15. EL ACUERDO NACIONAL DE LA ESTRATEGIA ECONÓMICA
El problema argentino “no es
económico sino político”. La elocuencia de este axioma resume la vigencia de un
legado histórico que, al destacar la riqueza de nuestro potencial, vincula la
estrategia de desarrollo con los principios esenciales de soberanía y justicia.
Por tanto, condena el subdesarrollo inducido por la dominación y la entrega,
responsables de la cronicidad de crisis casi idénticas, que sólo “modernizan”
las estructuras asimétricas de la dependencia.
Una subcultura política “legaliza”
este esquema colonial, devenido neocolonial o semicolonial porque, con
distintos argumentos, trata de naturalizar la inviabilidad de la construcción
nacional y el fracaso de la unión continental libre de nuevas hegemonías. Hoy,
además, los relatos de raíz neoliberal y neomarxista se unifican en un “plan
transideológico”, que lucra por igual con cualquier modelo estatal, de un lado
al otro del mundo.
La situación se agrava pese a las
“cumbres” que debaten el tema a nivel global, con pretensión de “neutralidad”
científica o académica, mientras aumenta el desorden geopolítico y las guerras
del petróleo; y se aguadizan la pobreza, la violencia étnica y las
manifestaciones de descontento. Paralelamente, por impacto de esta misma
realidad, ceden las interpretaciones ficticias de los hechos, y se reabre la
instancia de replantear la ecuación económica desde la base.

** Por hacer **
A – Transcribe del texto sobre la estrategia económica nacional todo lo que va desde "15. EL ACUERDO" hasta "de la dependencia.".
B – Prolonga el texto sobre la estrategia económica nacional a partir de su última oración.

** Datos registrados **

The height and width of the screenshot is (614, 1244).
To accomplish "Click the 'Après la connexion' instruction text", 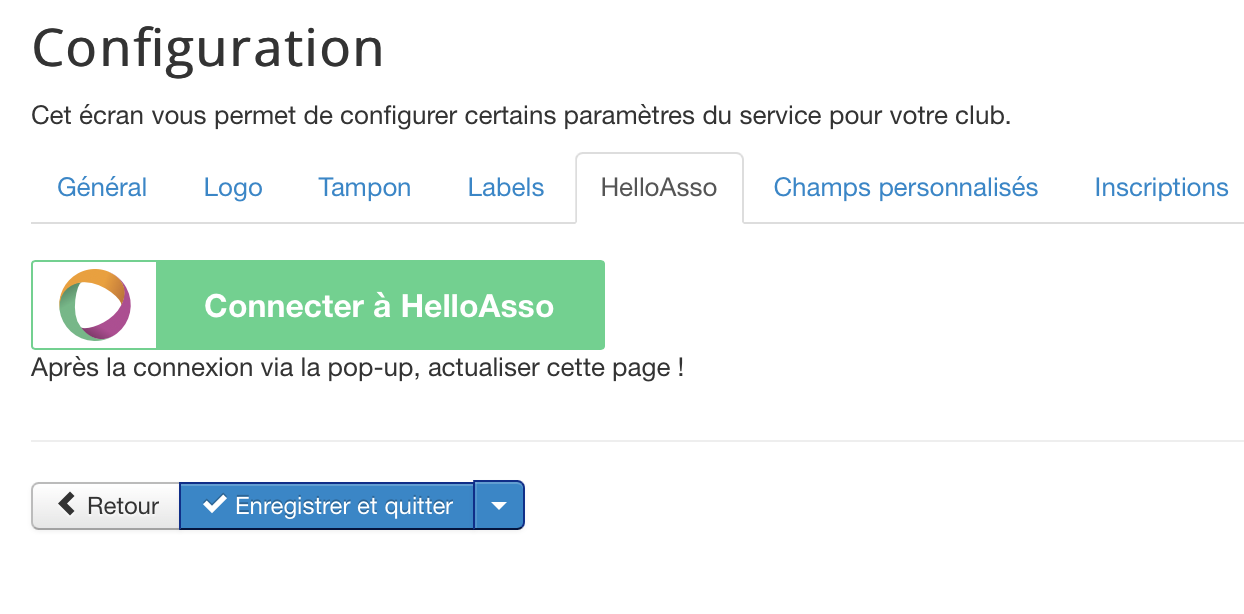I will click(x=357, y=368).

** Resultados por tarea **
A –
15. EL ACUERDO NACIONAL DE LA ESTRATEGIA ECONÓMICA
El problema argentino “no es
económico sino político”. La elocuencia de este axioma resume la vigencia de un
legado histórico que, al destacar la riqueza de nuestro potencial, vincula la
estrategia de desarrollo con los principios esenciales de soberanía y justicia.
Por tanto, condena el subdesarrollo inducido por la dominación y la entrega,
responsables de la cronicidad de crisis casi idénticas, que sólo “modernizan”
las estructuras asimétricas de la dependencia.

B –
En este punto, la doctrina de una
economía eficiente y productiva con finalidad social, tiene el ejemplo de los
países que supieron reconstruirse partiendo de los grandes acuerdos nacionales.
Éstos respondieron a visiones de conjunto que tomaron la sociedad como un todo
dinámico e indivisible. Al hacerlo así, neutralizaron las posiciones sectarias
y sus postulados de cambio violento, por el alto costo humano que introduce el
germen de la decadencia.
La economía social debe corregir los
males endémicos de la codicia egocéntrica, el fraude comercial y la corrupción
administrativa, y ordenar las herramientas que edifiquen un sistema creativo en
un “sustrato programático” válido para orientar la conducción. En principio, la
“planificación” indicativa”, que asegura racionalidad en la organización
empresaria privada y pública; al par que ambas áreas se complementan sin
privilegios ni exclusiones. Obviamente, esto no incluye los excesos
burocráticos que coartan la libertad necesaria para innovar y expandir la
producción de bienes y servicios necesarios.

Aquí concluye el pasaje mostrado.